How Do English L1 Learners of Advanced Japanese Infer Unknown Kanji Words in Authentic Texts?

Author's Name, Institution and E-mail Address

Kimi Kondo-Brown, University of Hawai'i - Manoa, kondo@hawaii.edu

Abstract

Students of advanced Japanese are expected to be able to read authentic Japanese texts, but when doing so, they often encounter unknown kanji words. The present study aims at providing better understanding of these students' ability to infer unknown kanji words while reading Japanese texts not tailored for non-native readers.

The theoretical and pedagogical issues examined in this study are situated in the wider field of L2 reading or psycholinguistic research: (a) L2 lexical inferencing, (b) kanji word processing and retention, (c) lower-level processing in L2 reading, and (d) heritage language learners' reading skills.

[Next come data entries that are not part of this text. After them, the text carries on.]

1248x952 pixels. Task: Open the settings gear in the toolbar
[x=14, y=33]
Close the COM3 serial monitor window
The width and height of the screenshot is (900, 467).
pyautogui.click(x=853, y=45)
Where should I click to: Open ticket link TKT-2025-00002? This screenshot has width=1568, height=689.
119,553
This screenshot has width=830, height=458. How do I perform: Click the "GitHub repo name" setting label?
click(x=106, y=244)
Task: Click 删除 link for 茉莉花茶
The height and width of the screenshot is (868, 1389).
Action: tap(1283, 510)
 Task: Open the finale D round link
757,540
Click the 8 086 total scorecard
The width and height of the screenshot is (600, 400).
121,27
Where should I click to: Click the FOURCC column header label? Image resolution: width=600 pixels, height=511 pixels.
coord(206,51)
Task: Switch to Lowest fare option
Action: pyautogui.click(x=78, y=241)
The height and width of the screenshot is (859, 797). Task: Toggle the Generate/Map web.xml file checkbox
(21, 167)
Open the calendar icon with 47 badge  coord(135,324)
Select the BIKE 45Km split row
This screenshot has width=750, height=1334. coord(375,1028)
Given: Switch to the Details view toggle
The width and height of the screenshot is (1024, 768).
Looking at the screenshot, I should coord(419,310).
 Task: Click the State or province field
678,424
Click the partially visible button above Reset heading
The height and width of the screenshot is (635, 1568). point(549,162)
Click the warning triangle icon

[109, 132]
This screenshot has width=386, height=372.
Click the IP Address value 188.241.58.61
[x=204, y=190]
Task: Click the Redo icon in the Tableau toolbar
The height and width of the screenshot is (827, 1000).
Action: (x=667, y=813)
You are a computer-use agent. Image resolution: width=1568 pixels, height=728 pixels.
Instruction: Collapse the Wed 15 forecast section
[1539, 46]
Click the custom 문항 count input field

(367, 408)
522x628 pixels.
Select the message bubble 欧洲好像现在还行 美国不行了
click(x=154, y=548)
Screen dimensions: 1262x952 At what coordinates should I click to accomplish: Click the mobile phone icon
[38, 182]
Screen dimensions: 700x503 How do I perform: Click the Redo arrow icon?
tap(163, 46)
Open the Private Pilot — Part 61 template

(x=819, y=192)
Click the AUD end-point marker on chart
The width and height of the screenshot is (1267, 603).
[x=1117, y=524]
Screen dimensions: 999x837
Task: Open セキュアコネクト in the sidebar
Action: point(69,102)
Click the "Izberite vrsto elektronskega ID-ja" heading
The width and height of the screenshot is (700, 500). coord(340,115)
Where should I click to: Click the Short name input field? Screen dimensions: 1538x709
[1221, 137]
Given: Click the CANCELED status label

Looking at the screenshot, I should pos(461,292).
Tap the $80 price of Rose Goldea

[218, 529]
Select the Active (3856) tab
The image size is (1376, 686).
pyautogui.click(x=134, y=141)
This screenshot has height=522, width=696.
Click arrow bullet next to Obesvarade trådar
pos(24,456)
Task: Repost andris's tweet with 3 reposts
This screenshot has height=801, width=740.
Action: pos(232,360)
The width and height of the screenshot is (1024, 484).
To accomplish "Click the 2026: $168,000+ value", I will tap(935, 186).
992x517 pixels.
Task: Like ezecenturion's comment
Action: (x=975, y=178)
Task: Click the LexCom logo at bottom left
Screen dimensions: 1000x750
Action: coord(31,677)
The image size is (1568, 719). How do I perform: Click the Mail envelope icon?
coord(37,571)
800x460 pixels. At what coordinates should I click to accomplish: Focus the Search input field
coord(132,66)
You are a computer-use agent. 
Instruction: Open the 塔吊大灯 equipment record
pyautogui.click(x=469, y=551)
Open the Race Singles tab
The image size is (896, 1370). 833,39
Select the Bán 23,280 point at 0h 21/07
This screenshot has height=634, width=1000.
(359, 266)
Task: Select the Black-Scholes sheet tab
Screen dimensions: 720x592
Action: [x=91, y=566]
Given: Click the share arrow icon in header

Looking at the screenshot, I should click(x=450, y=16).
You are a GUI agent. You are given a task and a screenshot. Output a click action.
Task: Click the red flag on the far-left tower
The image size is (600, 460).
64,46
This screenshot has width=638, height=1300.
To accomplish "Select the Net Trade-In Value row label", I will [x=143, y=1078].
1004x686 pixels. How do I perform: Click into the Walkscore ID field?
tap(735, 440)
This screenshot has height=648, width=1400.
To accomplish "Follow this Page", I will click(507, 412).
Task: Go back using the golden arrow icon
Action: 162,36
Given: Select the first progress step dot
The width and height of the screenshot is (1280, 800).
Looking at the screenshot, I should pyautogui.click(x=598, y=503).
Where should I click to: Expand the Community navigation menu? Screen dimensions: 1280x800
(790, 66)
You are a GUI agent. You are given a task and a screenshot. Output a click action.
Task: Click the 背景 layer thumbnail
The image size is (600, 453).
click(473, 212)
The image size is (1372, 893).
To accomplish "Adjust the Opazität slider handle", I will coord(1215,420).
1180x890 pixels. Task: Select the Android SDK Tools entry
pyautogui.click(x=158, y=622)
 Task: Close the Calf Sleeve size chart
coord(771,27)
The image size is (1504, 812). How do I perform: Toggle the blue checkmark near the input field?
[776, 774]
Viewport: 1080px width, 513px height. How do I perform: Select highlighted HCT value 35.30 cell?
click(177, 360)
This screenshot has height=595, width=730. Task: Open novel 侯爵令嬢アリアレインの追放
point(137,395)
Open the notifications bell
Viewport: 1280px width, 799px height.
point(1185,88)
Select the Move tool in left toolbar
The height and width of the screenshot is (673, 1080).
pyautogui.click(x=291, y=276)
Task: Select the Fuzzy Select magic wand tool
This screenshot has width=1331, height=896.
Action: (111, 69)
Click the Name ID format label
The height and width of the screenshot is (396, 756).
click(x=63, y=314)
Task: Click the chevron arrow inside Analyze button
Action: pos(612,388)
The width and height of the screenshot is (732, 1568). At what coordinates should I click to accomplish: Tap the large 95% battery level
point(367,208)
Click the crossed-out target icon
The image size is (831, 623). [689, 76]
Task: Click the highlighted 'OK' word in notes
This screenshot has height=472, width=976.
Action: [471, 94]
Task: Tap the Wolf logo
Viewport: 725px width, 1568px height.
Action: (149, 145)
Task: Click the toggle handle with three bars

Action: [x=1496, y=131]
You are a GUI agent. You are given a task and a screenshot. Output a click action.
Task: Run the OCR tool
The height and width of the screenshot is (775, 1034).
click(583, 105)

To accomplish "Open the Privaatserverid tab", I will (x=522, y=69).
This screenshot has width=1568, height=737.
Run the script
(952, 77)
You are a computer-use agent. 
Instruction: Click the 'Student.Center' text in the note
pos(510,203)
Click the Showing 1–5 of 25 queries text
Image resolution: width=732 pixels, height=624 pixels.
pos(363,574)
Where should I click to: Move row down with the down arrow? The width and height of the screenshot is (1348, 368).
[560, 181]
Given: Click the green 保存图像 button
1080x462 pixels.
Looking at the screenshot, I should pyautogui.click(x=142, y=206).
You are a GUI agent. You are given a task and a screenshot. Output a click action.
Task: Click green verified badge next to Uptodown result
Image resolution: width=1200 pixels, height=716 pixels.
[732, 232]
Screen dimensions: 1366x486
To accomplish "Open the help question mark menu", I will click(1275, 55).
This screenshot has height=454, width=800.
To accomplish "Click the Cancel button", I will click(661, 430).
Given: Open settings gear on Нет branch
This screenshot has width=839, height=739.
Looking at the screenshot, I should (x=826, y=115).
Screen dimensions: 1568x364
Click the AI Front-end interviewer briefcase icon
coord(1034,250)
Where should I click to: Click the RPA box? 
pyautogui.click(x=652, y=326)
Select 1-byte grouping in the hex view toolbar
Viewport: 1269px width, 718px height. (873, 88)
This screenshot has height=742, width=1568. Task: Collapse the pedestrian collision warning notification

The subjects (N=42) were English L1 students enrolled in advanced Japanese classes at an American University. They were divided into two proficiency groups based on their levels of comprehending two authentic Japanese texts. The subjects' kanji inferencing ability was measured by (a) the decontextualized kanji test (a test of kanji words in isolation), and (b) the contextualized kanji test (a reading and thinking aloud task).

Major findings were:

1. The subjects could identify the meanings of kanji words in context significantly better than when the same words were given as isolated words; at the same time, they frequently made erroneous guesses or failed to guess at all. In general, more proficient readers could use the contextual clues better than less proficient readers. Among the more proficient subjects, the bilingual heritage language learners could not utilize the contextual clues for guessing any better than their non-heritage counterparts.

2. Contextual clues did not help the subjects read kanji words any better. However, when they could pronounce the given semantically unknown kanji words fully or partially while reading, such phonological knowledge proved to be related to successful inferencing in context. The use of contextual clues in guessing the meanings of completely unpronounceable kanji words did not succeed very often.